01 Tres mil quinientos nidos
Este viaje es para un perfil estrecho y conviene decirlo pronto. Libreville no ofrece ciudad: no hay casco antiguo, ni conjunto monumental, ni una escena cultural que llene los días. Lo que ofrece es una posición, y para quien viaja por fauna marina esa posición es extraordinaria.
La puesta se concentra entre octubre y marzo, con el grueso en diciembre y enero. Se hace de noche, caminando por la arena con un guía, sin luces y sin flash, y lo que se ve depende de la suerte y de la paciencia.
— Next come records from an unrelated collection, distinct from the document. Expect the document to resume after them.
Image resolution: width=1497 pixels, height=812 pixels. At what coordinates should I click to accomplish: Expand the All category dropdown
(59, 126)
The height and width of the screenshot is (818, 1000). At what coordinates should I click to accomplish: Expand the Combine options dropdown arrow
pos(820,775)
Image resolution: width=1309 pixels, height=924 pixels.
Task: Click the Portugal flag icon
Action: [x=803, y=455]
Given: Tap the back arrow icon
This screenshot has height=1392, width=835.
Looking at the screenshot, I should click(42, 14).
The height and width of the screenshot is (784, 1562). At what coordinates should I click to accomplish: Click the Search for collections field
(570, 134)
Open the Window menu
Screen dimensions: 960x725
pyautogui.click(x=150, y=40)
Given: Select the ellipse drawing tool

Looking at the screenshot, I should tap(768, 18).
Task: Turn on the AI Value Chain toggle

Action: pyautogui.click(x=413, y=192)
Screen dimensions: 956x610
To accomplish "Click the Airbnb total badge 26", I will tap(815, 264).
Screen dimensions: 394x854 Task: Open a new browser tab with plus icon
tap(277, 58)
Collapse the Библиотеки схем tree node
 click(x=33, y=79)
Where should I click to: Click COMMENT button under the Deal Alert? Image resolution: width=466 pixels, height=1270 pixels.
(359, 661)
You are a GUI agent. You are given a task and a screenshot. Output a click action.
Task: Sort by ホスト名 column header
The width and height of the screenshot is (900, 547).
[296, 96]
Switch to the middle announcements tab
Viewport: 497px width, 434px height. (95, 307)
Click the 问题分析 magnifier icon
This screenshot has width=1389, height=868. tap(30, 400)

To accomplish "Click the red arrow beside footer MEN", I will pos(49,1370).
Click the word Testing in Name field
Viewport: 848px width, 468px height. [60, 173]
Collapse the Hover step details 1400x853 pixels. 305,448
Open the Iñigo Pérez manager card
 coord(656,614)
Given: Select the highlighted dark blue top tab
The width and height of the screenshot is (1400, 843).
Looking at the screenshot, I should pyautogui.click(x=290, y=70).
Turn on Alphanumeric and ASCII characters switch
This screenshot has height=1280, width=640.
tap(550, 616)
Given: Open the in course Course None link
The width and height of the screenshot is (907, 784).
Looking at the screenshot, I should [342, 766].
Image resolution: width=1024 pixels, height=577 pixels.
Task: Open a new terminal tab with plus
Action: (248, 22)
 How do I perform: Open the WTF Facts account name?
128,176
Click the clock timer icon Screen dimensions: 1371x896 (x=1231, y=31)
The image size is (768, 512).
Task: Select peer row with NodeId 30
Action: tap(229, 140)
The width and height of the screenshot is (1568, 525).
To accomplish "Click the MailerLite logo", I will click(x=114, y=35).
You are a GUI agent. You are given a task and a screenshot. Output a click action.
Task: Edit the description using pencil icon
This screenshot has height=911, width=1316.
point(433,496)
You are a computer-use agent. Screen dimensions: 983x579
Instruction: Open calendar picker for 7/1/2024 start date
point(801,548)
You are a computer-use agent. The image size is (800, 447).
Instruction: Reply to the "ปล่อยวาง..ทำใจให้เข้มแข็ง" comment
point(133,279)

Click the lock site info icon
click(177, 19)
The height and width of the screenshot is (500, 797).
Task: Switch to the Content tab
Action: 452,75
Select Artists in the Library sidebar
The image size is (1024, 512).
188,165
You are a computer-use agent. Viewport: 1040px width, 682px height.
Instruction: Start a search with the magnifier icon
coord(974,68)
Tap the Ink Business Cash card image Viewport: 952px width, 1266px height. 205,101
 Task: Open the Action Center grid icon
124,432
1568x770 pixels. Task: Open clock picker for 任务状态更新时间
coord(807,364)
En la zona anidan además otras especies, entre ellas la tortuga olivácea.

02 Y en la otra mitad del año, ballenas
La segunda cita ocurre en la mitad opuesta del calendario. Durante el invierno austral, las ballenas jorobadas suben desde el sur y pasan frente a esta costa, y se dejan ver desde embarcación en las aguas del exterior del parque, junto con delfines mulares. Julio y agosto son los meses centrales.
Jorobadas en julio y agosto; laúdes de octubre a marzo. La misma franja de costa, dos animales enormes y ninguna posibilidad de verlos el mismo día.
Lo que distingue esta costa no es el número de ballenas sino el de barcos: aquí prácticamente no hay flota de avistamiento. En los grandes destinos balleneros del mundo una jorobada aparece rodeada de embarcaciones; aquí, si sale, sale para ti. Es una diferencia de experiencia difícil de exagerar.
03 Dos citas que no coinciden
Aquí está la decisión que hay que tomar antes de comprar el billete, y conviene tomarla con los números delante. Las dos temporadas no solo no se solapan: caen en las dos mitades climáticas opuestas del año, y cada una tiene su inconveniente.
La temporada de ballenas coincide con la estación seca, que aquí es la más gris del año: julio deja 5 milímetros de lluvia pero solo 93 horas de sol, tres al día. Vas a tener el mar en calma y las pistas firmes, y vas a tener el cielo tapado casi todos los días.
La temporada de tortugas coincide con la más húmeda: octubre trae 419 milímetros en 22,4 días y noviembre, 464 en 23,1. Diciembre y enero, que son el pico de la puesta, mejoran algo —298 y 243 milímetros— pero siguen siendo meses de agua. La contrapartida es que en esos meses sí hay sol entre chaparrón y chaparrón.

04 Cómo se arma el viaje
Cinco o seis días bastan. Una mañana para la ciudad —el frente marítimo, el mercado, poco más—, y el resto al otro lado del estuario: se cruza en barco desde Libreville, se duerme en la orilla de enfrente y desde ahí se sale, de día al mar y de noche a la playa según la temporada.
Todo se organiza con antelación y en francés. No hay transporte regular al parque, no hay carretera de acceso y no hay una oferta de excursiones que se pueda contratar sobre la marcha en la calle. Gabón recibe muy pocos viajeros, y eso significa a la vez soledad garantizada y logística que hay que preparar de casa.

Y el aviso que decide, que en este caso es doble. El primero: Gabón es uno de los destinos más caros de África, y no compensa la diferencia con servicios, sino con ausencia de gente. El segundo: no hay garantías. Son animales salvajes en un parque sin infraestructura de observación, y hay viajes en los que no aparece nada.
Si eso te parece un precio razonable por tener treinta y cinco kilómetros de playa protegida y un mar sin barcos, este es tu destino, y de los mejores que quedan. Si esperas comodidad, buen tiempo y algo que hacer cuando la fauna no aparece, casi cualquier otro sitio te va a tratar mejor.